Friday, April 26, 2013

Looking good

The New York Times recently had a story on a Dove advertisement about women's views of their own appearance.  According to the story, "Dove executives said the campaign resulted from company research that showed only 4 percent of women consider themselves beautiful."  It didn't say anything more about the research, but a 1999 Gallup poll asked "If you had to describe yourself to someone who didn't know you, how would you describe your physical appearance?

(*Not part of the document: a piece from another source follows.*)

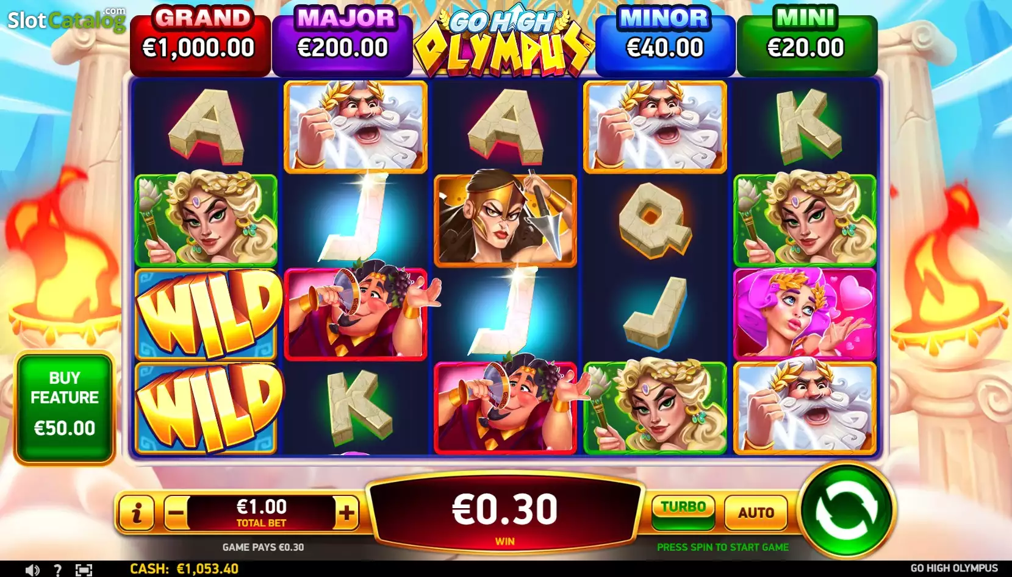
Task: Click the Q symbol on fourth reel
Action: click(655, 221)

Would you say you are Beautiful or handsome; Attractive or above average; Average; Somewhat below average in attractiveness; or Unattractive."  The percentages for men and women:

                                        Women      Men 
Beautiful or Handsome    4%          12%
Attractive                         40%         31%
Average                             53%         54%
Below average                    2%           3%
Unattractive                       1%           0%

Only 4% of women said "beautiful", exactly as Dove's research found, but 44% said they were above average and only 3% thought they were below average.  That is, people are almost as positive about their looks as they are about their driving ability.    More men put themselves in the top category, but it seems to me that "beautiful" is a stronger term than "handsome." 

The Gallup survey followed with two other questions about looks:  "All in all, are you satisfied with how attractive you are, or do you often wish you could be more attractive?" and "All in all, would you say you are generally pleased with the way your body looks, or not?"

On these, there were some differences:  26% of women and only 17% of men said they often wished they could be more attractive, while 80% of men and 66% of women said they they were generally pleased with the way their body looks.  But substantial majorities of women chose the positive response on each one.

Thursday, April 18, 2013

A forgotten turning point

Rand Paul recently gave a speech in which he asked "How did the Republican Party, the party of the Great Emancipator, lose the trust and faith of an entire race?"  Charles Blow replied that this was an easy question, and offered a number of causes beginning with Richard Nixon's "Southern Strategy."  Oddly, he left out the first and most important:  the 1964 presidential election, when the Republicans nominated Barry Goldwater, who had not only opposed the Civil Rights Act of 1964, but denounced it as unconstitutional.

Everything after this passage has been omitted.